(GIVEN RECORDS Opens)

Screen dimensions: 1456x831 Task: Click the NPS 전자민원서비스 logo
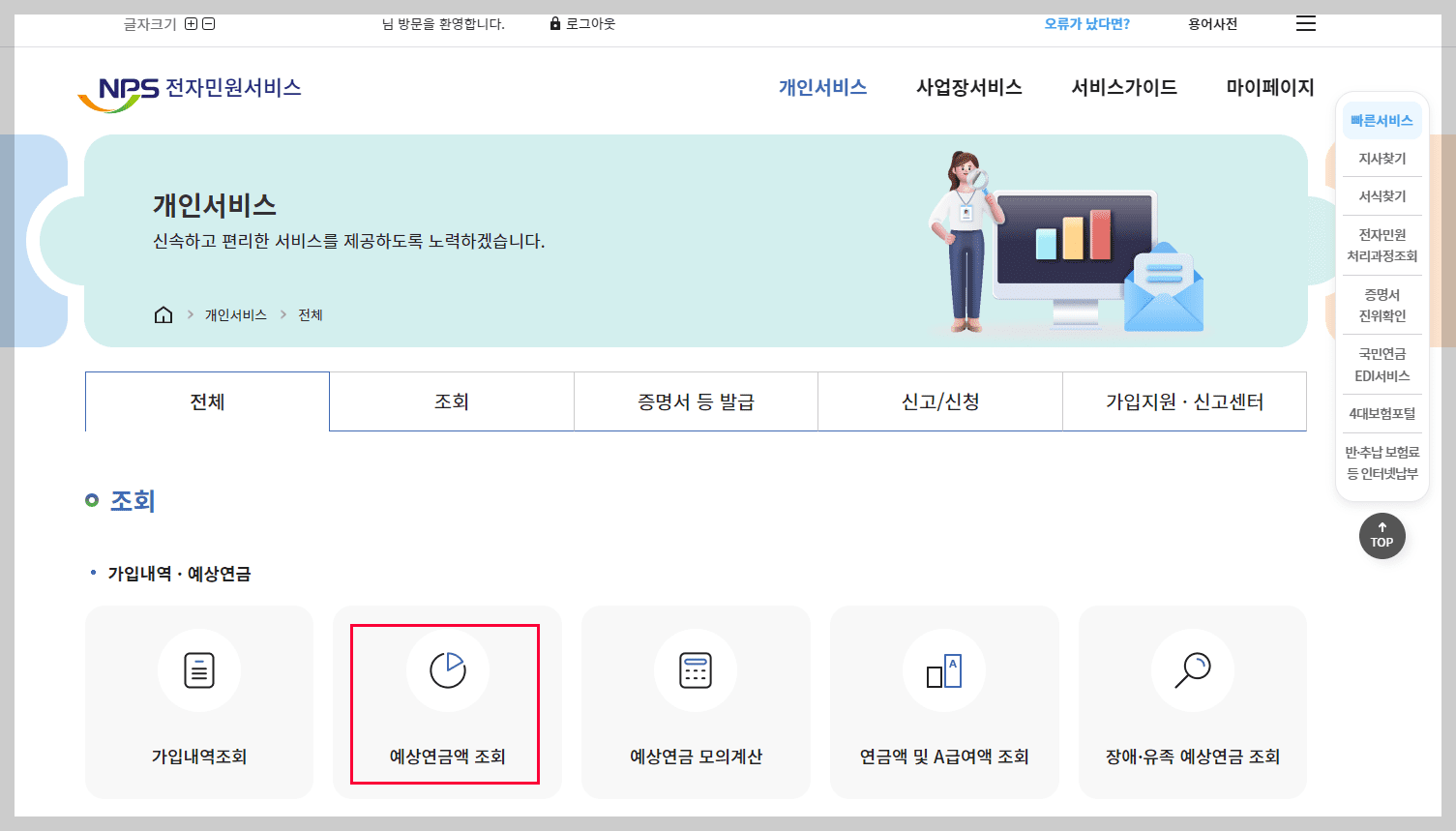191,88
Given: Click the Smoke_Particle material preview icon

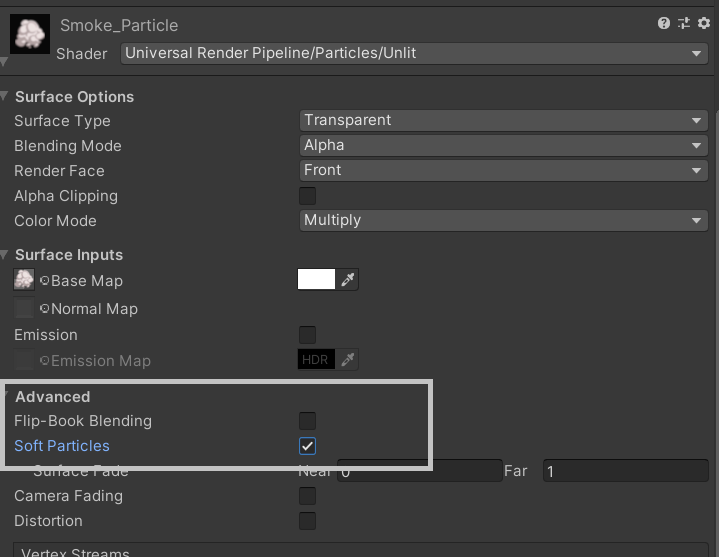Looking at the screenshot, I should coord(30,34).
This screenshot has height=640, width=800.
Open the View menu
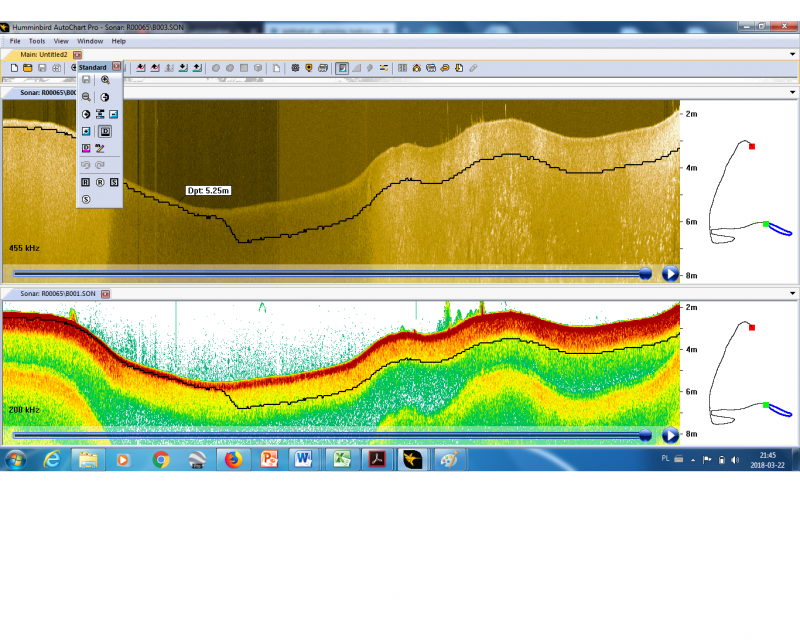click(61, 41)
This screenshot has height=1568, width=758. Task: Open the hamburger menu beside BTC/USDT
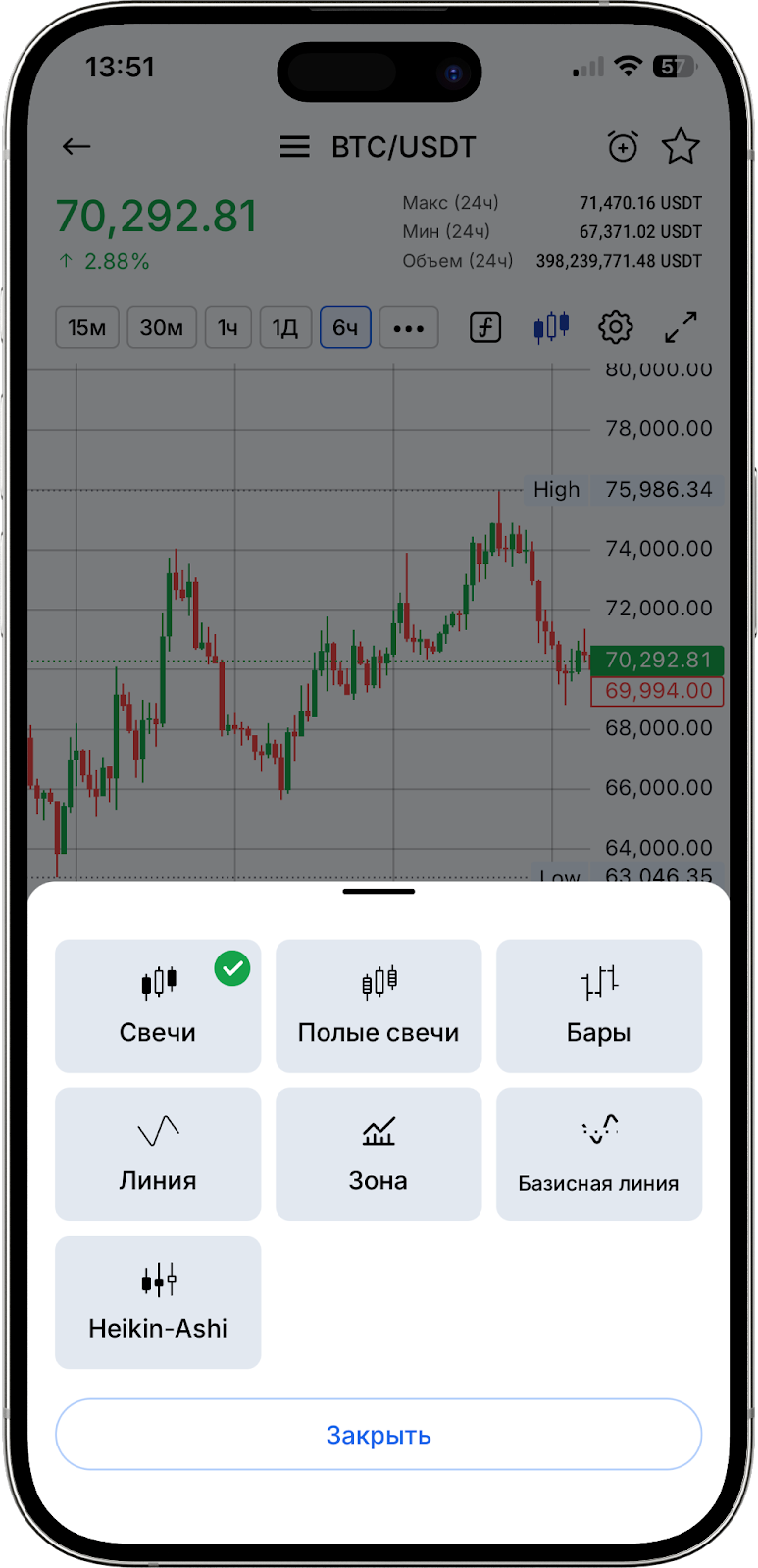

(GIVEN RECORDS Closes)

• [YOUR TASK]:
Transcribe the listing in full. Omit the pictures and keep every line exact.

• [RESULT FOR THIS TASK]:
Screen dimensions: 1456x831 Task: Click the NPS 전자민원서비스 logo
191,88
Given: Click the Smoke_Particle material preview icon

Looking at the screenshot, I should coord(30,34).
This screenshot has height=640, width=800.
Open the View menu
click(61, 41)
This screenshot has height=1568, width=758. Task: Open the hamburger menu beside BTC/USDT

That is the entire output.